I've heard that Secure Boot certificates in the firmware of many computers are expiring this June. These certificates were originally issued back in 2011 and it looks like they're all expiring at the same time, kind of reminiscent of the Y2K situation. Windows Update takes care of home computers by updating the certificates, but for computers in domains or managed through services like SCCM or Intune, the updates seem to be more complicated. We've got hundreds of thousands of devices from Dell and Lenovo, and while they've updated their firmware to include the new certificates, it feels like a nightmare when it comes to testing each model released over the last five years. I've heard that if the certificates aren't updated, the computers will simply fail to boot. This situation doesn't even consider devices from other manufacturers, which might not support remote installation at all. I'm curious if anyone has a plan in place or any useful tips for this issue. I worry that many small businesses might be caught off guard and have no idea this is on the horizon.
5 Answers
I can't believe a sysadmin with 100,000 endpoints is asking this out in the open. Maybe you should have someone competent look into it internally?
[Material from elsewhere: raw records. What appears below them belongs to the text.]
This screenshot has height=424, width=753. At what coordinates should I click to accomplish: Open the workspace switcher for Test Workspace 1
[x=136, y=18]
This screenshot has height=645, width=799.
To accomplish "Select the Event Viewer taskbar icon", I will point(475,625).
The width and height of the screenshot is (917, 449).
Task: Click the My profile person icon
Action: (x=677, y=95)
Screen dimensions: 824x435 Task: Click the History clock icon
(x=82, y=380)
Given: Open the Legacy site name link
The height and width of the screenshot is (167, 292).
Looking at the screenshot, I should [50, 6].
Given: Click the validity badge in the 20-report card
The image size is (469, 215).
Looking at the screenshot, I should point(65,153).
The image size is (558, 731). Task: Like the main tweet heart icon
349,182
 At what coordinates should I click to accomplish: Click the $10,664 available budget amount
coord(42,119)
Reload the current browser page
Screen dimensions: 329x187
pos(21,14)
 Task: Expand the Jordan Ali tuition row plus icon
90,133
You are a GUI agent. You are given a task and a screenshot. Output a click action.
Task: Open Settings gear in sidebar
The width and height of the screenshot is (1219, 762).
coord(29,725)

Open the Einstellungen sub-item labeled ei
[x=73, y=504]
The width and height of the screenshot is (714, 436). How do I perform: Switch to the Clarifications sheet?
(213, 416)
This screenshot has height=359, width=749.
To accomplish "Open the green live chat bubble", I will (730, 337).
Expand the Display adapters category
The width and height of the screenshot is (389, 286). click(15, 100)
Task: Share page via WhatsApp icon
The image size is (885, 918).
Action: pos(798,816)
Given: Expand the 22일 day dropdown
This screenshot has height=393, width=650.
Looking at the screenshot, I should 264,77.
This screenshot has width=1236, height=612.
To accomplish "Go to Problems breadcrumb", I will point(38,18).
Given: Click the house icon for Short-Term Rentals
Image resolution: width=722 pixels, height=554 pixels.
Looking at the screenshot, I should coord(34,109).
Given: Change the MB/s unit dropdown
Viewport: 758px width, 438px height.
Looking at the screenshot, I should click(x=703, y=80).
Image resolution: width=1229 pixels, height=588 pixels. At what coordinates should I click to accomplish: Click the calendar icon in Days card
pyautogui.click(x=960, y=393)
Right? Not everyone has the time to research everything; sometimes you just need a second opinion.
Dell and Lenovo devices will get updates through Windows Update as long as they’re connected. You could speed things up by deploying registry settings to help Microsoft gather metrics, but I doubt they will mess up the updates for such popular brands.
Just a heads up, what if someone's BIOS wipes after getting patched? They'll end up not being able to boot. Organizations must ensure that their BIOS has the necessary keys. I've seen issues with newer Dell Pro models not having the keys even after the latest BIOS updates.
Yeah, that's a real concern. Especially since it's been a while and you'd think it would be covered by now.
You can script the certificate check and push silent BIOS updates through Intune. Just tag any devices that need replacement before June to avoid surprises. No one wants a situation where their machines don’t boot up!
If you’re not using Intune or SCCM, Windows Update probably won’t push the new secure boot certificates for domain-joined machines. That could be a huge oversight for many setups if they aren’t aware.
Relax, everyone has questions sometimes. It’s better to ask than to assume!